Gamification—applying game design (such as interactive scenarios, badges, or competitions) to campaigns in order to make them more engaging and fun—may sound like an overused term, but it’s here to stay.

In fact, brands that have moved past loyalty programs and embraced gamification have met goals and increased engagement, all through a few clicks or game pieces. Here are five examples of gamification success stories:

McDonald’s Monopoly encourages consumers to play with food

It seems like everyone has taken part in McDonald’s yearly Monopoly game, which isn’t surprising considering it started in 1987.

The fast-food chain doesn’t change the game—some things are just classics—but it offers up new prizes each year.

For example, big contest winners could nab a smartphone with virtual money or a Delta vacation, while instant winners have a chance to win Redbox rentals, Hulu Plus subscriptions, and Target gift cards with their food.

If you’re wondering if this offline game works for the brand, just ask the scores of folks buying McDonald’s burgers and fries for a month just to score the coveted Boardwalk piece.

Fitbit gamifies health care

The concept of losing weight and reaching healthy goals is more interesting when you put it against the backdrop of a competition.

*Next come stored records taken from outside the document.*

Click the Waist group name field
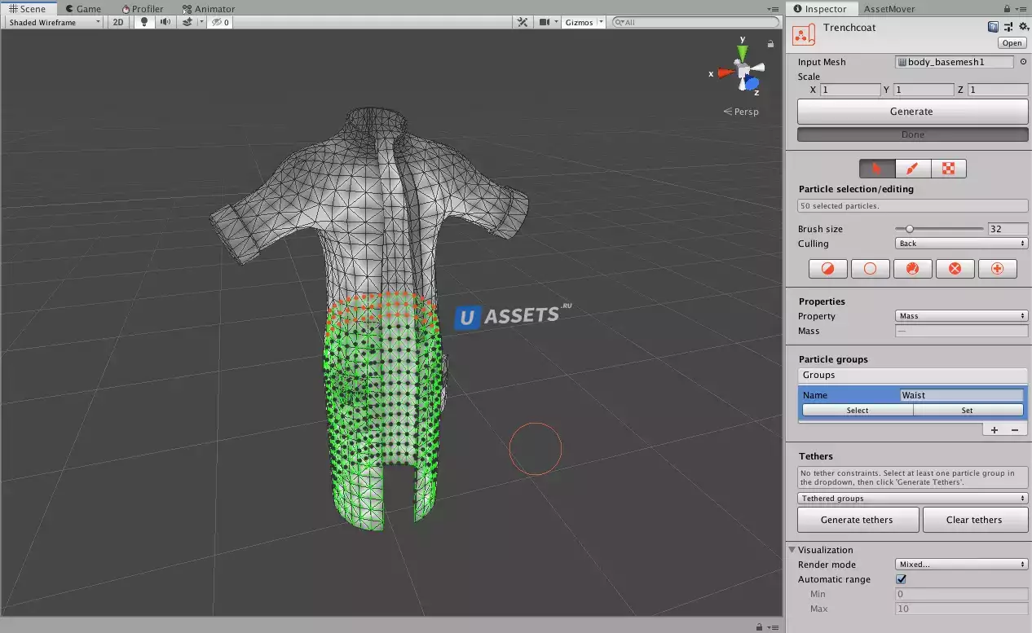1032x633 pixels. [x=961, y=395]
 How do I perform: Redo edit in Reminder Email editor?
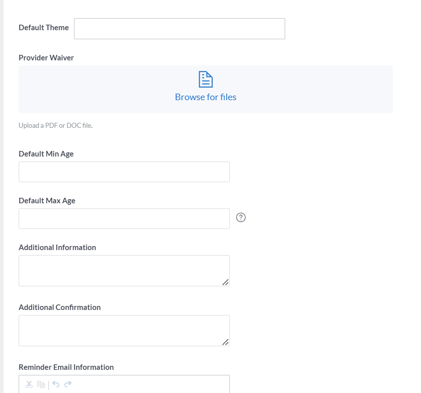click(x=68, y=384)
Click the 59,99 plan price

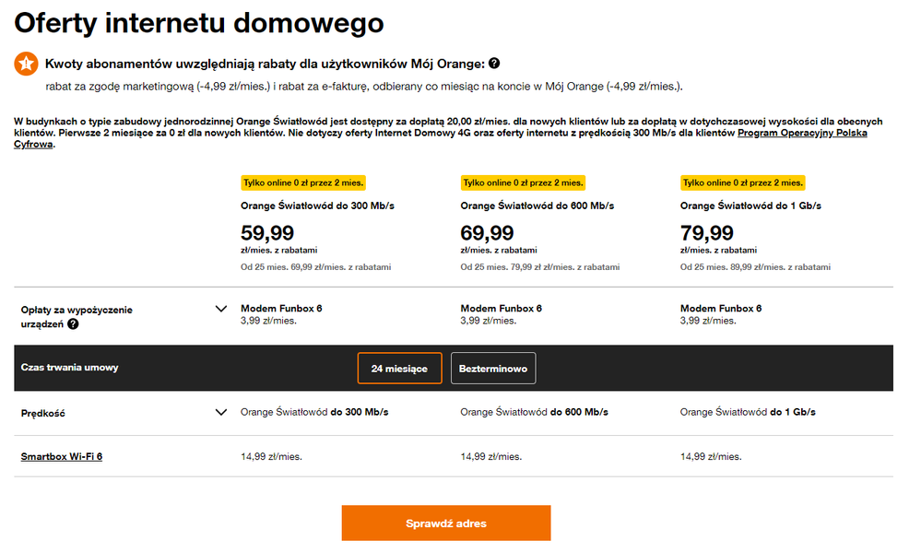pyautogui.click(x=267, y=232)
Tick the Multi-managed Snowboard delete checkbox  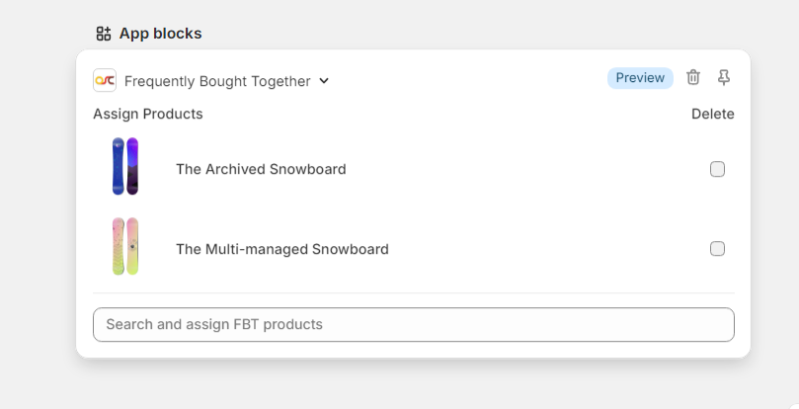(717, 249)
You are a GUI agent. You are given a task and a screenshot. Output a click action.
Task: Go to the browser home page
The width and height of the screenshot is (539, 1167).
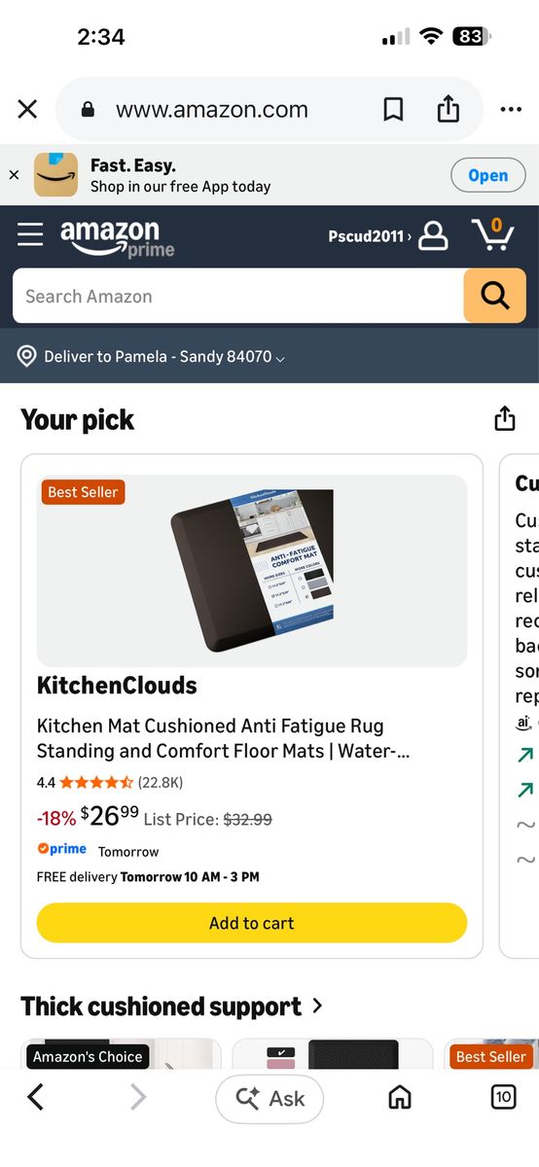click(x=399, y=1098)
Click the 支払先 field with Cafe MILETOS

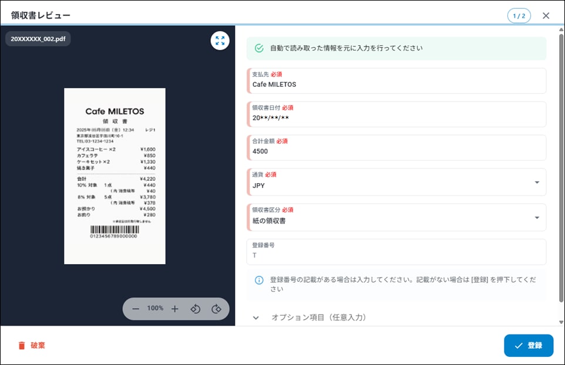[396, 84]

Fitbit is an app that enables users to set step, weight, and activity goals, and record workouts, food intake, and even sleep. Users can connect with friends on the platform and share their stats, compete for leaderboard positions, and send cheers (or jeers) within a few clicks.

ABI Research estimates the number of wearable devices will increase from 16.2 million in 2011 to 93 million in 2017. Each of these devices will pair with a fitness or wellness app in order to encourage users’ activity as well as offer incentives.

The biggest incentive for all of this, however, is the community. Brands that take advantage of a group of supporters will find their users more motivated to participate.

U.S. Army recruits through virtual reality

One of the U.S. Army’s newest recruitment techniques involves a virtual reality game to entice people to join the ranks.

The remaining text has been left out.